Um pouco se sabia sobre a antiga Assíria

Assim, um pouco se sabia sobre a antiga Assíria, mas a caixa de vidro no Museu Britânico não conseguiu preparar ninguém para a realidade de Mossul. A desolação total de Nínive, e das outras ruínas antigas em toda a Mesopotâmia, as havia condenado ao silêncio, mesmo na já extensa literatura europeia preocupada com as ruínas do antigo Oriente Médio. Simplesmente não havia nada para ver aqui, apenas montes cobertos de grama, e nenhum vestígio que pudesse evocar memórias de grandeza passada. Em Nínive o visitante precisava de uma imaginação muito viva para evocar imagens de esplendor e beleza dos montes silenciosos e estranhamente anônimos.

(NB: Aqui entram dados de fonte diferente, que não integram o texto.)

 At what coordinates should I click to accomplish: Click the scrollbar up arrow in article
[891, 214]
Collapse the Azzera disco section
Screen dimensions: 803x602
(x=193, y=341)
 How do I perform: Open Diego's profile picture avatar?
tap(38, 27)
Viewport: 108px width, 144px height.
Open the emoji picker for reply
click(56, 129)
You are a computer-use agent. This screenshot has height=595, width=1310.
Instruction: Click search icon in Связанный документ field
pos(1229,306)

Layard vagou entre colinas cobertas de grama e campos de milho cercados por longas fileiras de muros desmoronados, imaginando se eram realmente os restos de Nínive. E se fossem, o que então estava escondido no subsolo? Aqui devem estar os palácios gloriosos do rei assírio e os templos de seus deuses, e talvez fosse possível descobrir um pouco de tudo isso, encontrando evidências concretas de um passado que havia deixado tão poucos vestígios que parecia pertencer ao reino do mito e não do fato.

Uma tarefa gigantesca

A tarefa contemplada por Botta e Layard era muito mais complicada do que eles poderiam imaginar. A arqueologia de campo estava em sua mais tenra infância na Europa, e é obviamente uma proposta muito mais simples enfrentar um túmulo da Idade do Bronze do que começar em um monte que cobre as ruínas de uma cidade inteira.

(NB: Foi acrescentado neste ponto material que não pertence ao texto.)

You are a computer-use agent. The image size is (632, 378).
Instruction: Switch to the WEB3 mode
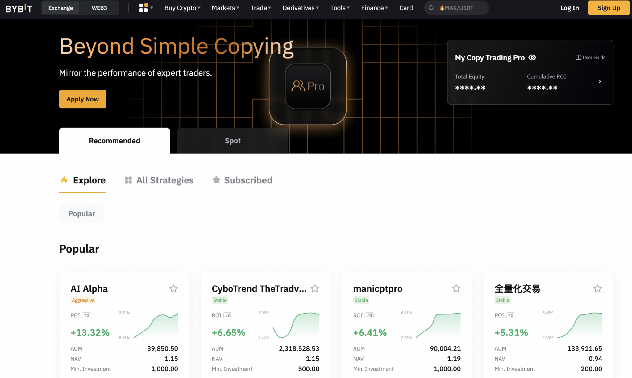click(x=99, y=8)
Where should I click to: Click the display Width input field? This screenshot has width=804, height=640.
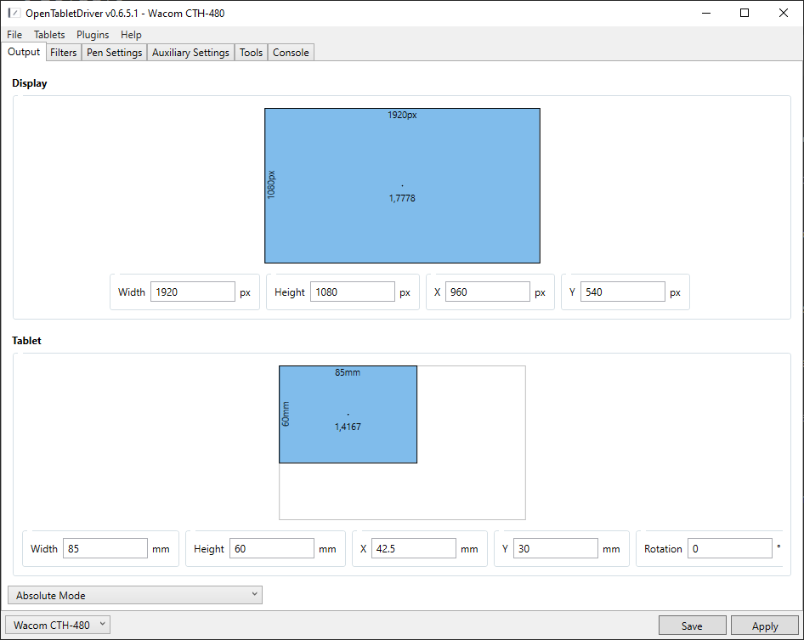coord(192,292)
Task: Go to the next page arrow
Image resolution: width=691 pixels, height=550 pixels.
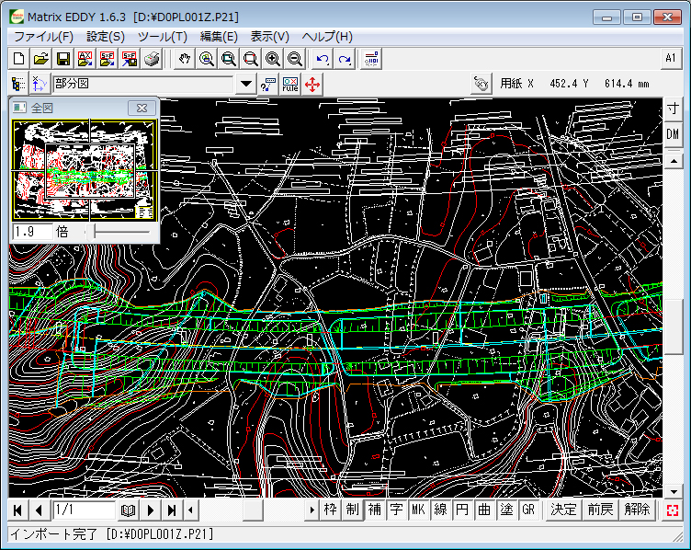Action: 151,510
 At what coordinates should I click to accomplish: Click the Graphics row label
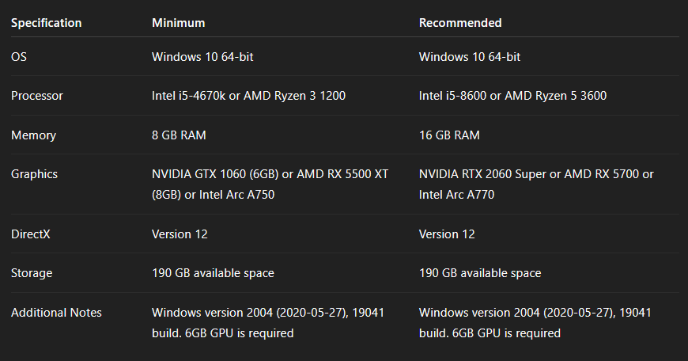click(34, 174)
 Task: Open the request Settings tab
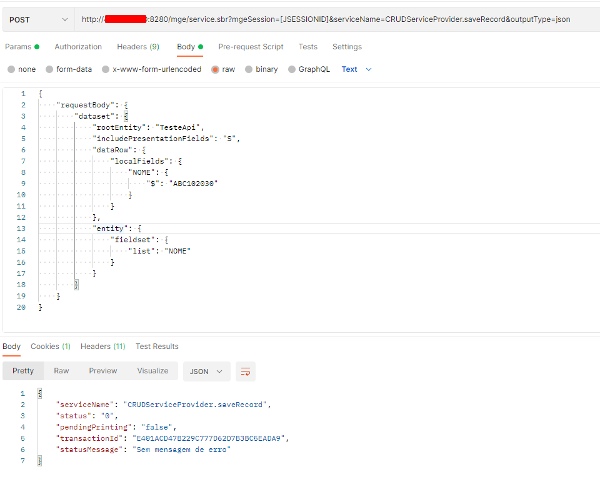[x=347, y=47]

A diferença em tamanho por si só é impressionante: Kuyunjik tem cerca de 15 m de altura e quase um quilômetro de comprimento, e Nebbi Yunus não é muito menor. Toda a área cercada pelos muros de Nínive tem cerca de 2,5 km de largura e cerca de 5 km de comprimento. Escavar um monte como Kuyunjik em sua totalidade usando técnicas adequadas de registro e escavação é uma tarefa que exigiria séculos para uma força de trabalho substancial. No entanto, eles estavam sonhando com uma descoberta total da cidade antiga.

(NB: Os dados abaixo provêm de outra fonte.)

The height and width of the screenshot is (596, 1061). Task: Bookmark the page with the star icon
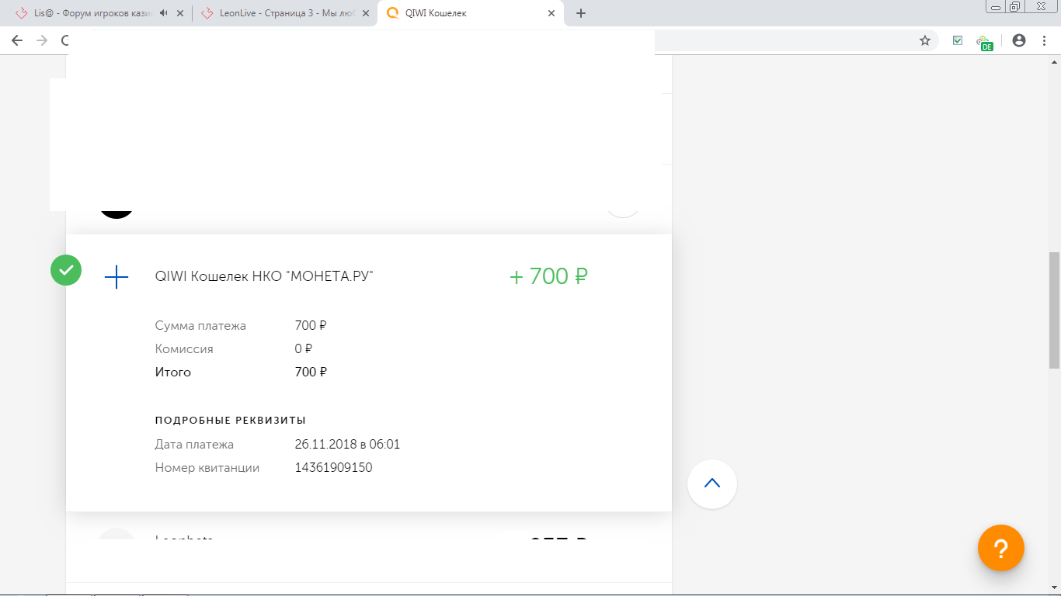coord(924,40)
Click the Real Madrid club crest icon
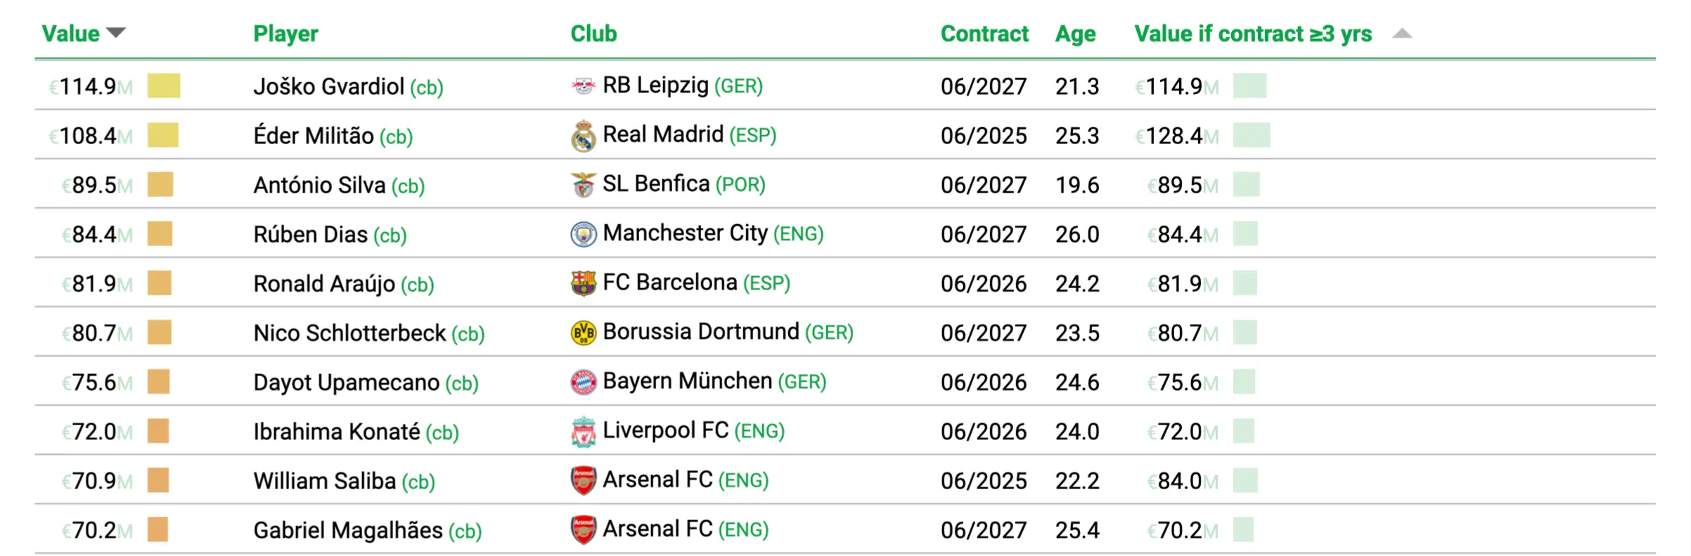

No sul da Itália, um tipo de escavação já havia sido conduzida por um longo tempo nos sítios de Pompeia e Herculano, e é provável que Botta e Layard vissem sua tarefa como comparável ao trabalho realizado lá. No entanto, as duas cidades romanas estavam cobertas por lava e cinzas em chamas que as selaram em uma espécie de distorção temporal. Escavá-las era simplesmente uma questão de remover a cobertura, revelando as ruínas por baixo.

Os montes assírios constituíam um tipo de desafio bem diferente, pois um sítio como Kuyunjik é o resultado da atividade de milênios. As pessoas viviam aqui praticamente desde sempre, e o monte contém os restos de construções em um padrão complexo, situados uns sobre os outros, ruínas de vilas, cidades, templos e palácios, que se seguiram durante um período de tempo que, neste caso em particular, abrange pelo menos sete mil anos. Às vezes, casas individuais eram derrubadas, as paredes eram empurradas para que uma nova casa pudesse ser construída no local. Em outras ocasiões, todo o assentamento foi destruído e reassentado depois de um tempo. O resultado de todos esses atos e eventos individuais é a criação de uma espécie de bolo insano em camadas construído por um chef confeiteiro louco.

Mas quem pode ver isso, andando por esses montes gramados? Na verdade, havia indicadores, pois algumas aldeias ainda podiam ser encontradas no topo de alguns dos montes antigos. Em alguns casos, cidades inteiras ainda estavam empoleiradas em um monte, dando uma indicação de como elas tinham sido acumuladas – enquanto, ao mesmo tempo, obviamente impediam os arqueólogos de fazerem suas tarefas.

No entanto, é razoável sustentar que Botta e Layard realmente não podiam saber que quebra-cabeça complexo e intrincado estava escondido sob seus pés. Botta já havia começado sua tarefa arqueológica antes da chegada de Layard e havia se dado conta das dificuldades de sua empreitada, embora os primeiros problemas que ele enfrentou não fossem realmente de natureza arqueológica.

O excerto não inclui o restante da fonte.